Your assignment:
The records below are to be returned exactly as written, minus their pictures.
══════════
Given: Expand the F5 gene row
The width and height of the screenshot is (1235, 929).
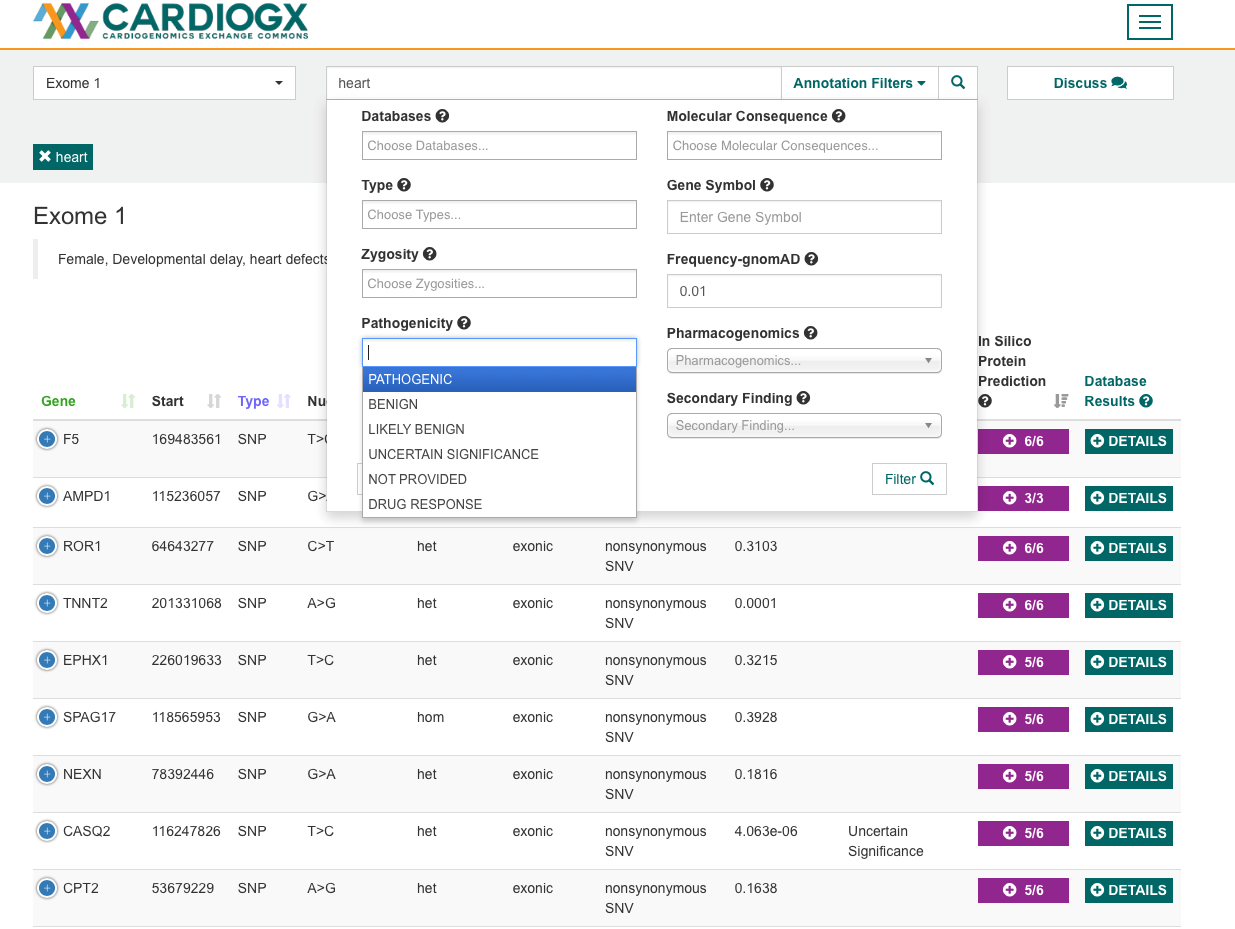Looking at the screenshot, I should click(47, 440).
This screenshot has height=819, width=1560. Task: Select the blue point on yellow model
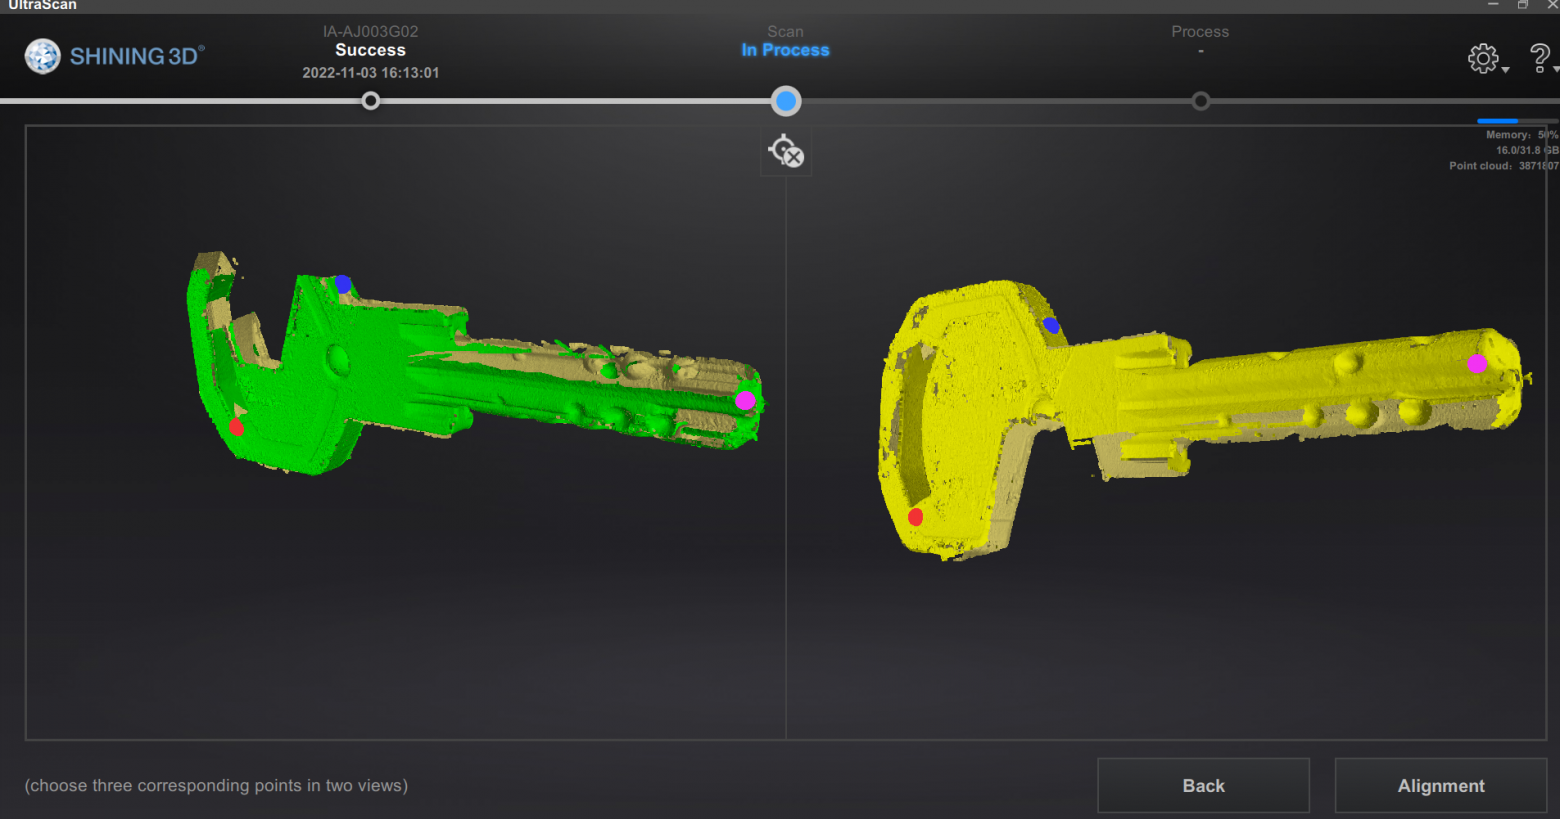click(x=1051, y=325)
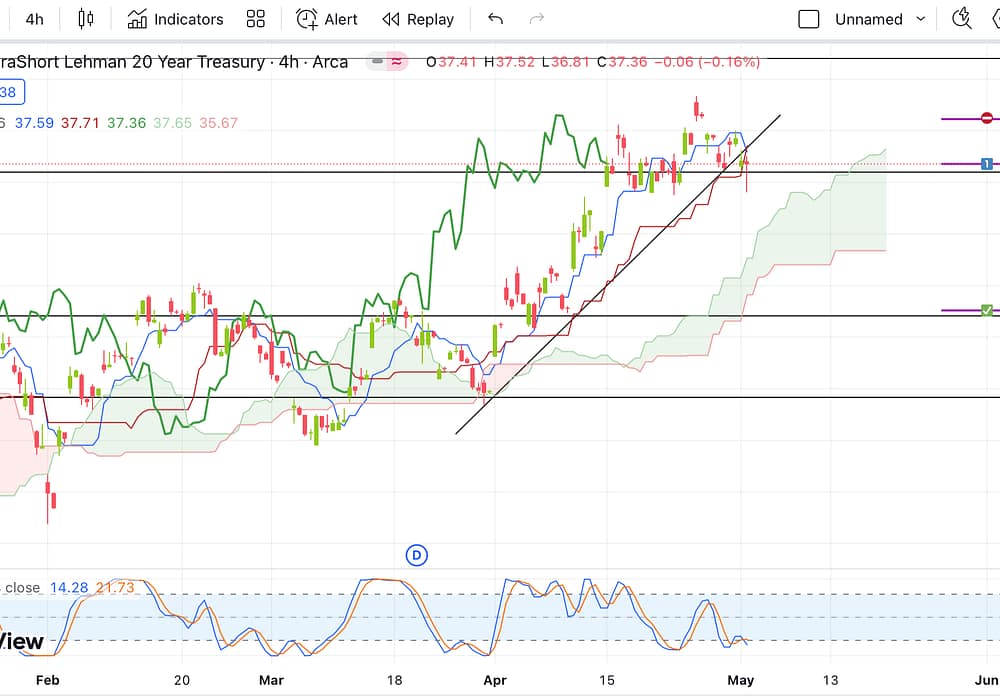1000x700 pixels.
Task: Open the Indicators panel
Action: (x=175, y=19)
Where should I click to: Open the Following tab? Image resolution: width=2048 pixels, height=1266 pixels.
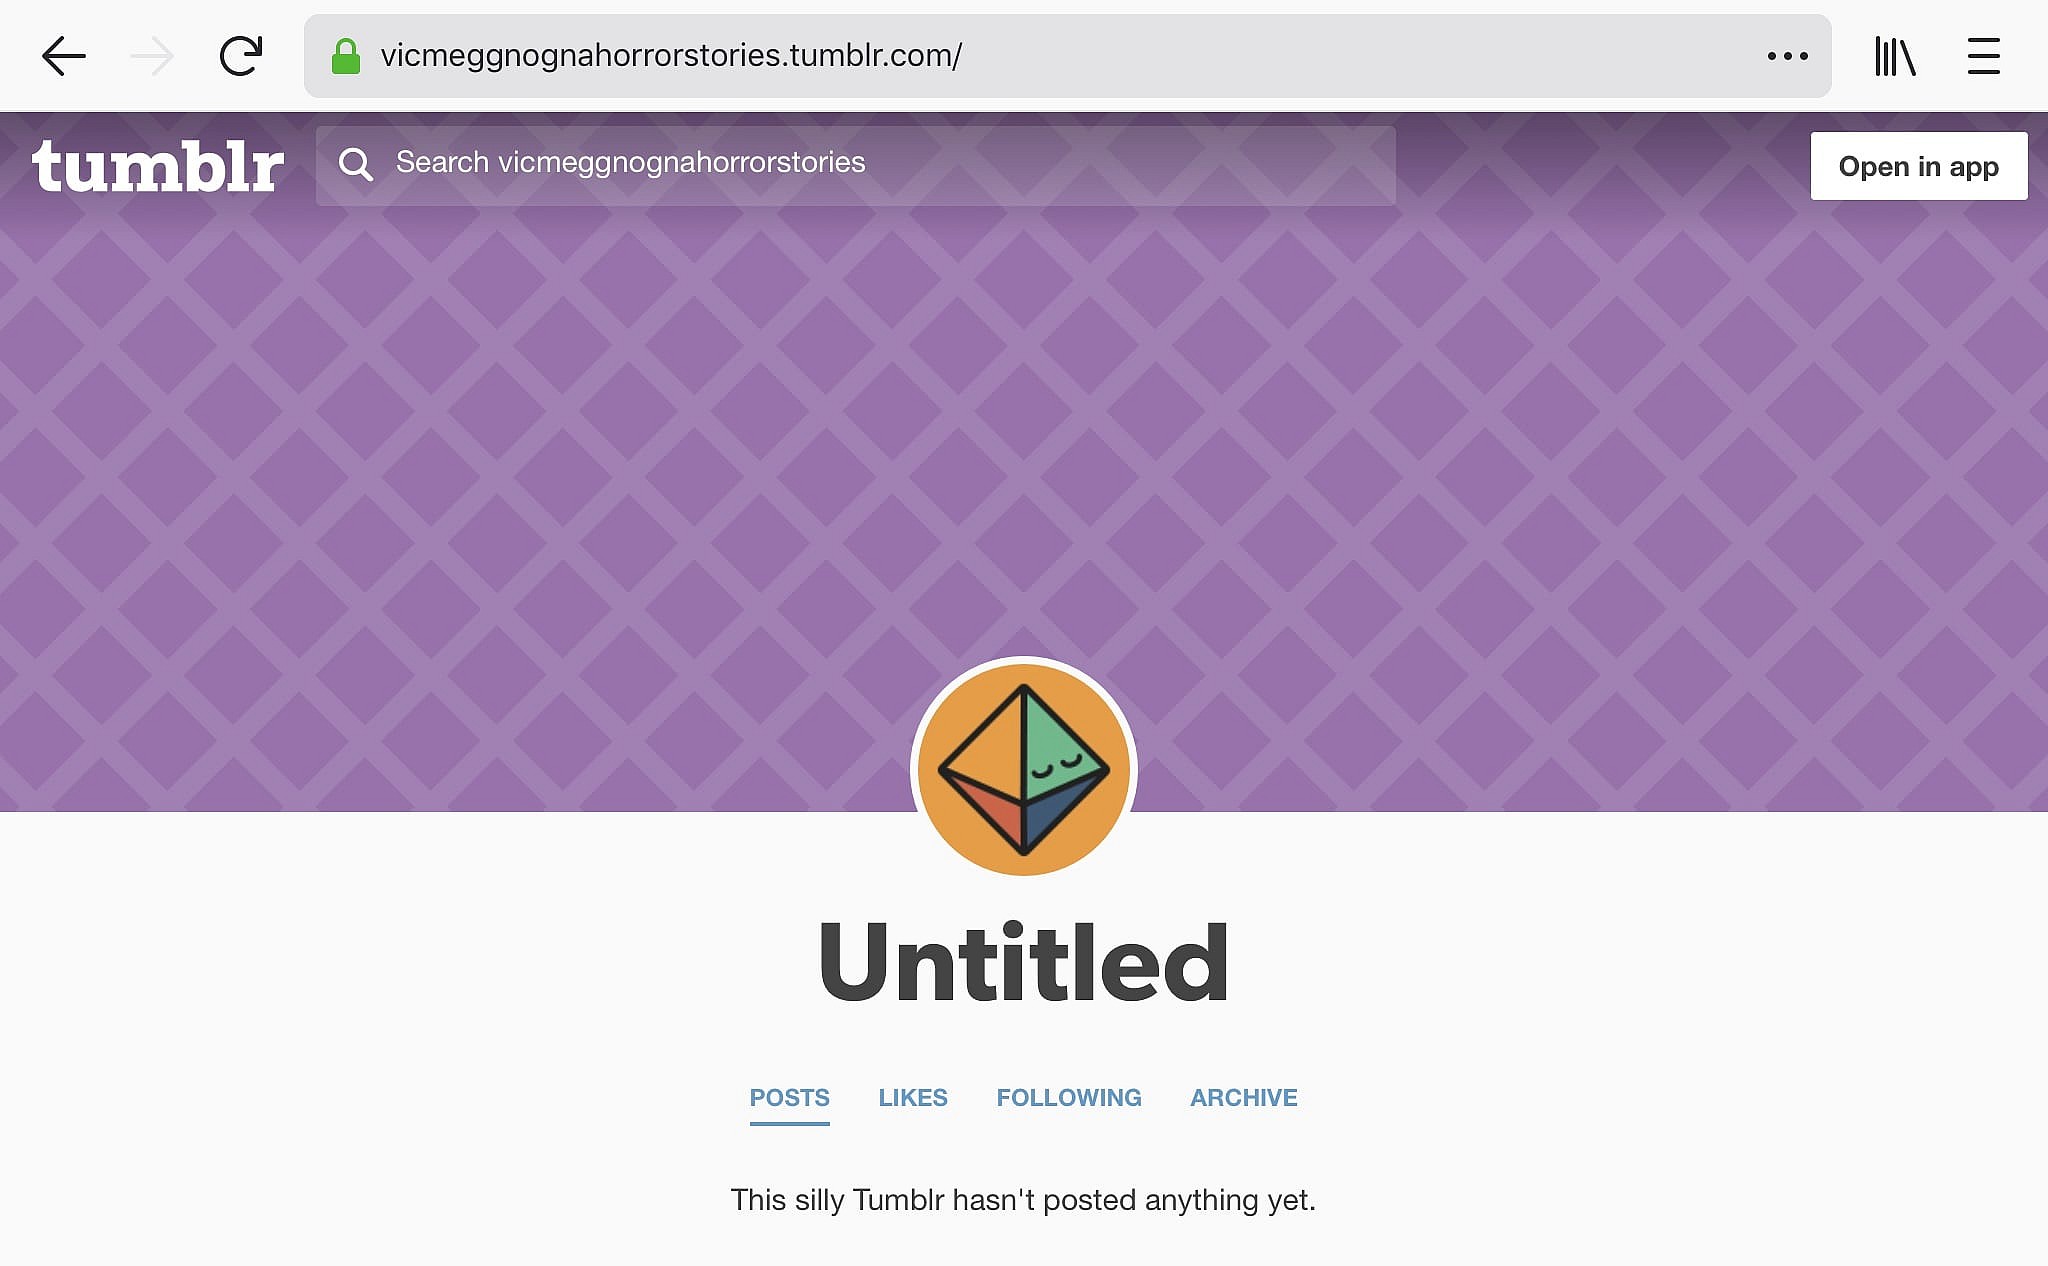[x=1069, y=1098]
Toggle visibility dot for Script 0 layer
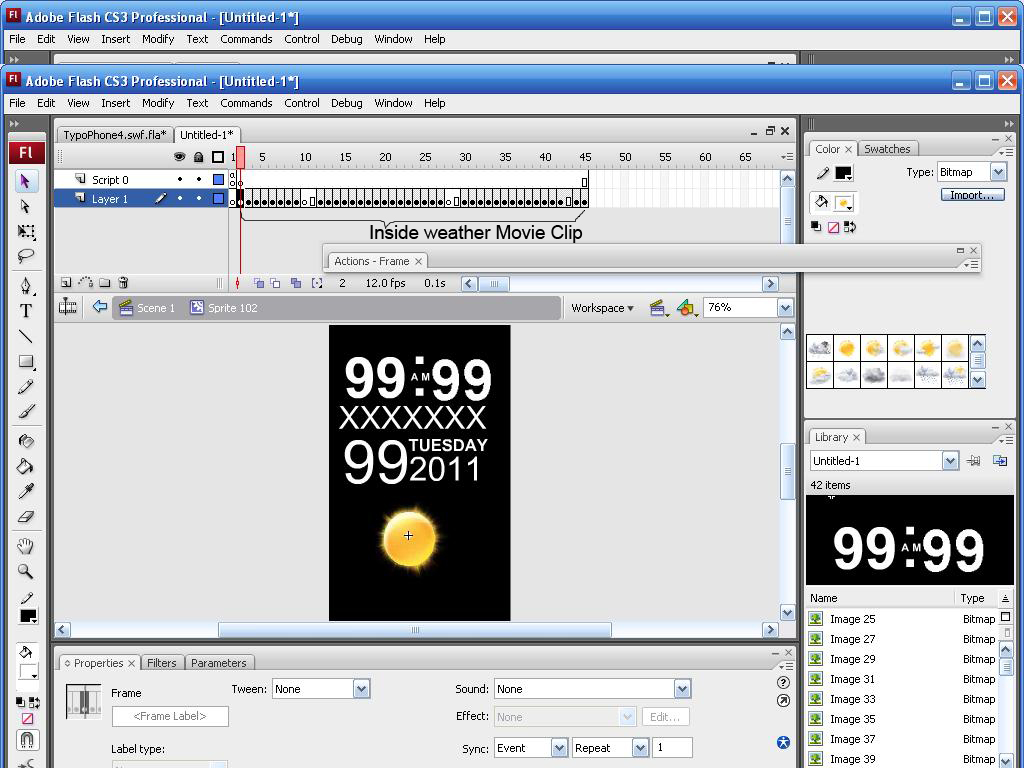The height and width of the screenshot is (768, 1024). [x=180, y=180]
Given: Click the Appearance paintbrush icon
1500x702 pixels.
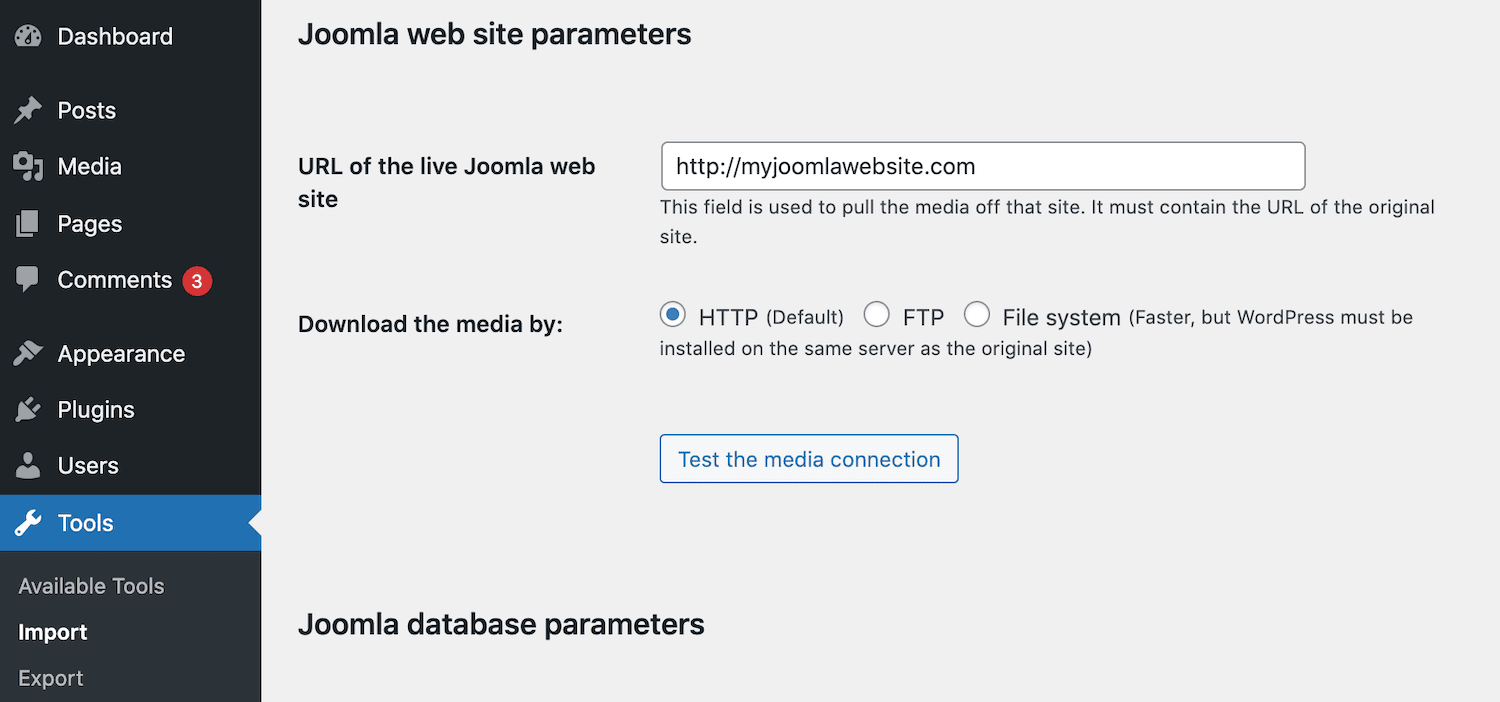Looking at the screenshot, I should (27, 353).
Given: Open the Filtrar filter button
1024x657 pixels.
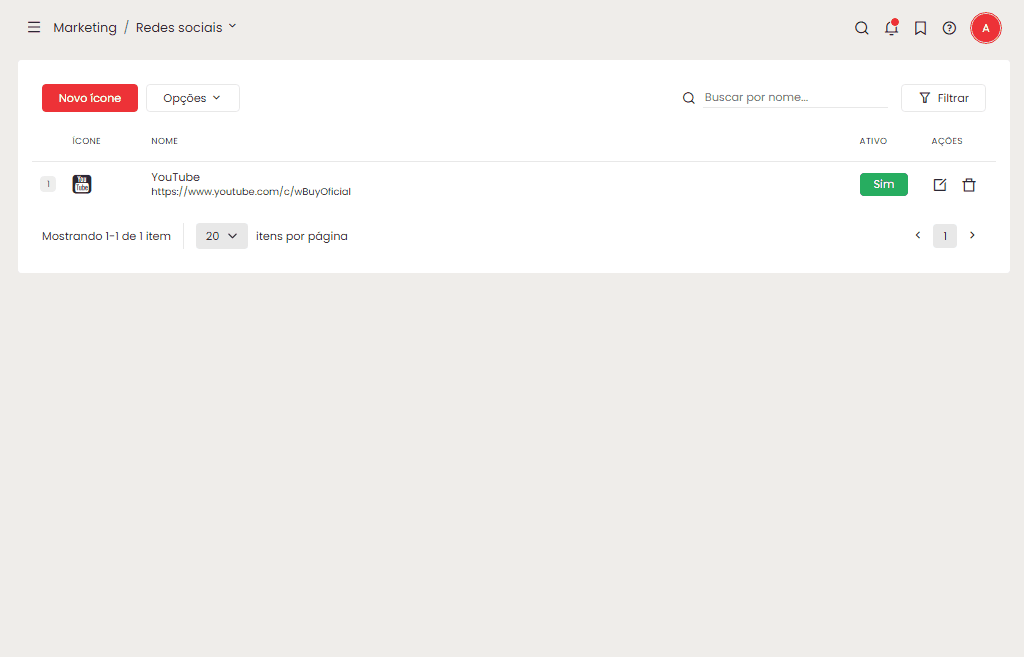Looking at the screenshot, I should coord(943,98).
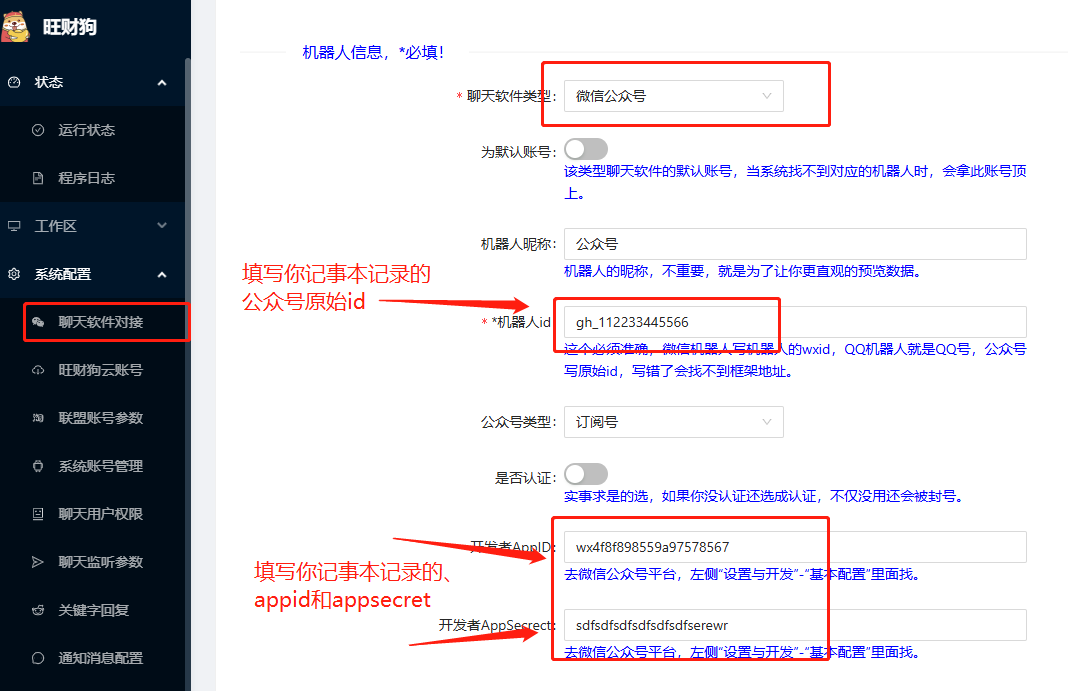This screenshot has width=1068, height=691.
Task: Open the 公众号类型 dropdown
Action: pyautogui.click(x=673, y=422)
══════════
Task output:
Given: Expand the F5 gene row
The width and height of the screenshot is (1235, 929).
Looking at the screenshot, I should click(47, 440).
This screenshot has height=819, width=1560. Task: Select the blue point on yellow model
click(x=1051, y=325)
1000x700 pixels.
Task: Open the Indicators panel
Action: (x=175, y=19)
Where should I click to: Open the Following tab? Image resolution: width=2048 pixels, height=1266 pixels.
[x=1069, y=1098]
Toggle visibility dot for Script 0 layer
The height and width of the screenshot is (768, 1024). [x=180, y=180]
Given: Click the Appearance paintbrush icon
1500x702 pixels.
Looking at the screenshot, I should (27, 353).
Given: Open the Filtrar filter button
1024x657 pixels.
Looking at the screenshot, I should coord(943,98).
This screenshot has width=1068, height=691.
Task: Open the 公众号类型 dropdown
Action: pyautogui.click(x=673, y=422)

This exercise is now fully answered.